Extrait source
- - -

L’adhésion aux tests est bonne mais le « traçage » et l’isolement semblent très imparfaits, voire inexistants. Le professeur Renaud Piarroux, épidémiologiste à l’hôpital de la Pitié-Salpêtrière, avait mis sur pied des équipes mobiles se déplaçant aux domiciles des personnes identifiées porteuses du SARS-CoV-2. Elles ont rapidement été renommées « brigades ». Le glissement sémantique est significatif…

Des brigades au simple coup de fil

La population aurait besoin d’être convaincue, accompagnée et associée pour mieux coopérer. Le vocabulaire est devenu militaire. Pire, de brigades mobiles, on est passé au simple coup de fil. Manque de bras peut-être, rêve de monde numérique où les messages téléphoniques automatiques remplaceraient l’investissement humain.

A la troisième vague, on peut dire que cette stratégie est un échec. On ne sait ni tracer ni isoler. Les « brigadistes » physiques ou téléphoniques ne sont pas assez nombreux pour aller au contact des patients. Dans de trop rares cas, les soignants de ville ou les associations citoyennes sont partie prenante. Mais quand la vision est verticale, il est bien difficile de construire du réseau.

- - -

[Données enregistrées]
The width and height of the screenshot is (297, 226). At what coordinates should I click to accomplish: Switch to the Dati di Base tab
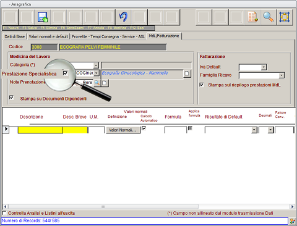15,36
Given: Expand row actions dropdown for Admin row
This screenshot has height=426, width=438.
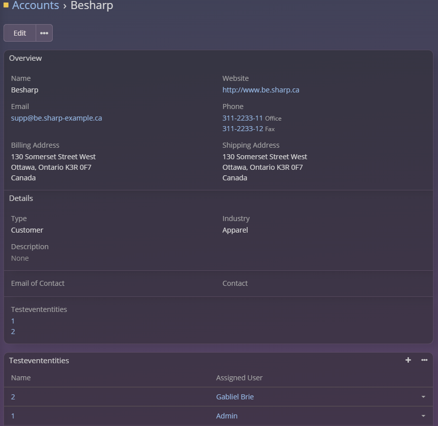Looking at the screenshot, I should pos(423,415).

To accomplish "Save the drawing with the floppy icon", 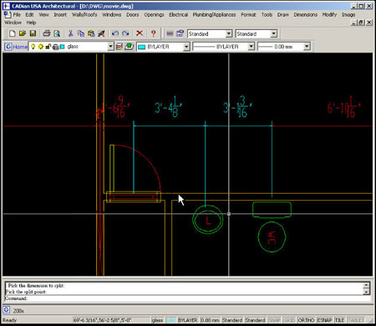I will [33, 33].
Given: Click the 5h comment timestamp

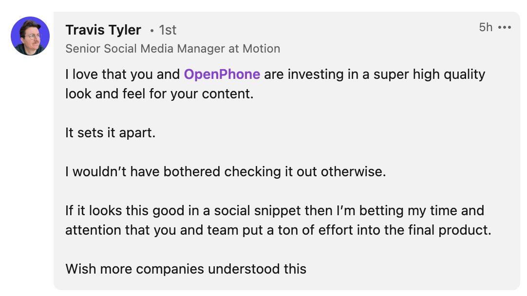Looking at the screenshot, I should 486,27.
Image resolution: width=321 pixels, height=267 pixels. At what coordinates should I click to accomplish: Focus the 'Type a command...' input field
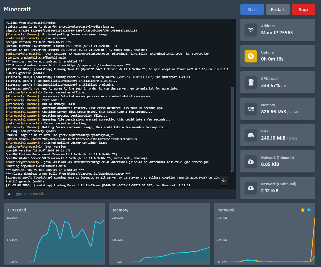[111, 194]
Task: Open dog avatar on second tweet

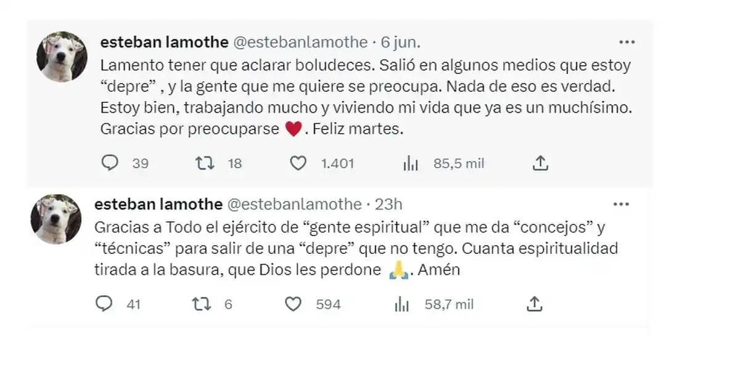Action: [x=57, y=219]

- - -

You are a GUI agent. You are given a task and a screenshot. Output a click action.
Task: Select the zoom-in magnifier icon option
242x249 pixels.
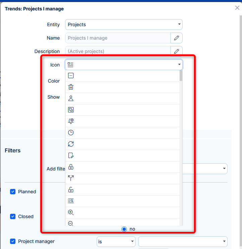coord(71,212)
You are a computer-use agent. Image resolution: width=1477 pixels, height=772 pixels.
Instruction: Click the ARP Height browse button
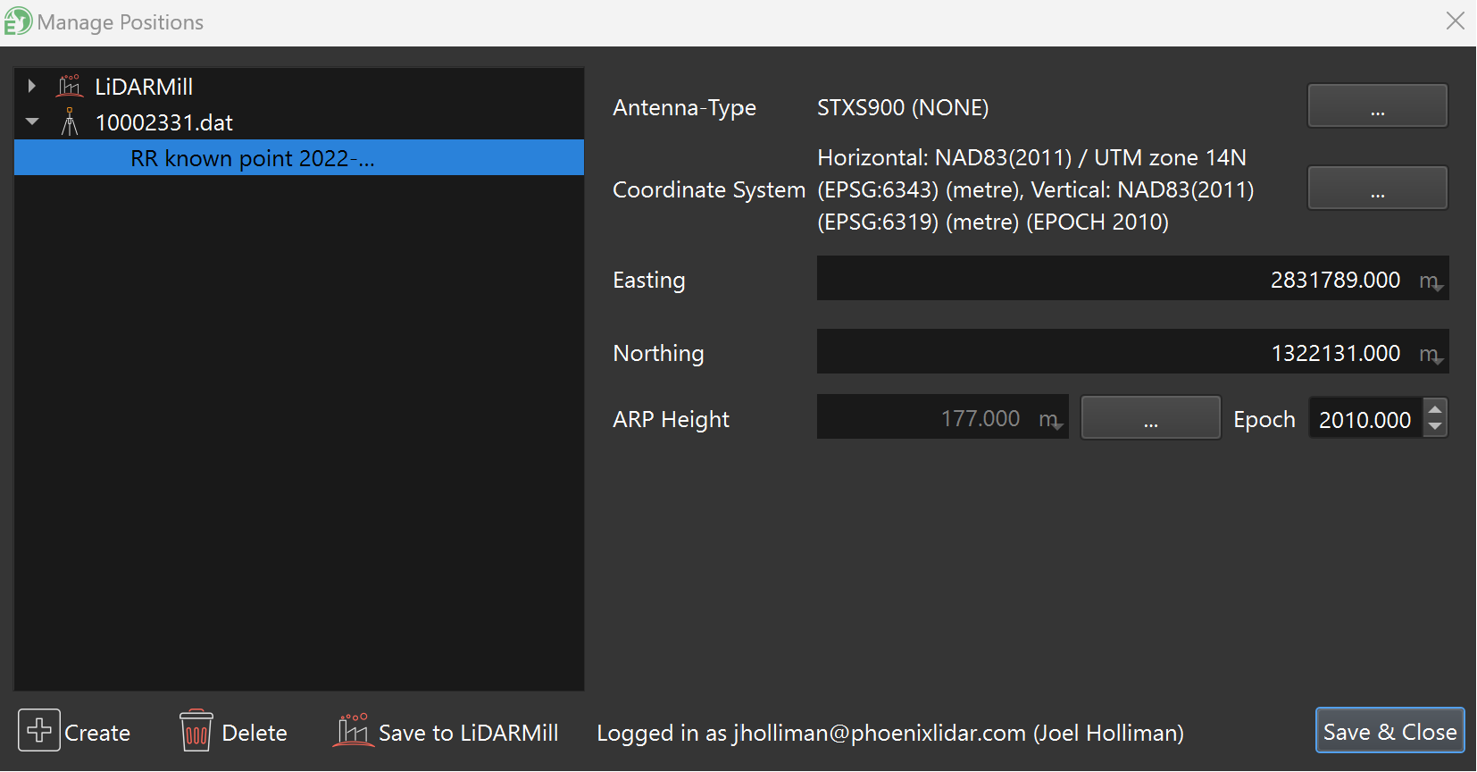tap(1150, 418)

- - -

Activité A
Pour chaque affirmation ci-dessous, indiquez par oui ou non si elle concorde avec le texte sur le traçage des malades, et citez les mots du texte qui tranchent. (i) Renaud Piarroux est épidémiologiste à l’hôpital de la Pitié-Salpêtrière. (ii) L’adhésion aux tests est mauvaise. (iii) Les brigadistes sont assez nombreux pour aller au contact des patients.
Activité B
Poursuivez le texte sur le traçage des malades à partir de sa dernière phrase.

Réponse attendue A
(i) Oui : « Le professeur Renaud Piarroux, épidémiologiste à l’hôpital de la Pitié-Salpêtrière ».
(ii) Non : « L’adhésion aux tests est bonne ».
(iii) Non : « Les « brigadistes » physiques ou téléphoniques ne sont pas assez nombreux pour aller au contact des patients ».

Réponse attendue B
Dès le début des années 1980, quand l’épidémie de sida vint bouleverser la vie quotidienne au plus intime, on vit des associations, des bénévoles, investir des actions de prévention, de dépistage et d’accès aux soins. Des non-soignants intervenaient (et interviennent encore) dans des lieux de prises de risques, auprès d’usagers de drogues, de personnes précaires ou migrantes éloignées du soin. Les médecins ont bénéficié de leur aide et de leur médiation pour le dépistage et la prise en charge des malades mais aussi pour les actions de sensibilisation et de prévention dans la population.

Certes, le SARS-CoV-2 n’est pas le VIH, il tue moins mais le fait plus vite. Il serait urgent de reprendre, trente-cinq ans après, les outils qu’on avait alors développés. Un quart des Français sont engagés dans des actions de bénévolat, les bonnes volontés ne manquent pas, encore faut-il faire appel à eux, à leur connaissance du terrain, et ne pas piloter à distance des décisions qui restent, dans bien des domaines, incompréhensibles, comme par exemple les recommandations en milieu scolaire.

Nécessaire transparence

Dans l’urgence de la pandémie, l’amnésie règne. Rien de ce qui a pu être une aide dans d’autres circonstances n’est mobilisé. Etre au plus près de la population, l’impliquer, généraliser la participation sur le terrain des associations locales, des parents d’élèves aux clubs sportifs, tout cela fait défaut.

Le conseil scientifique a demandé il y a dix mois, puis de nouveau en octobre 2020, de « s’appuyer sur une vision issue de la société civile et non pas seulement sur les orientations données par les experts pour éclairer les décisions… » Ce n’est pas nécessaire, c’est indispensable.

Pour informer, aider au dépistage, aménager le quotidien, l’école, la rue, les transports, l’Elysée décide mais ne pourra que rater le troisième déconfînement si la population ne devient pas partie prenante localement mais aussi à l’échelle du pays.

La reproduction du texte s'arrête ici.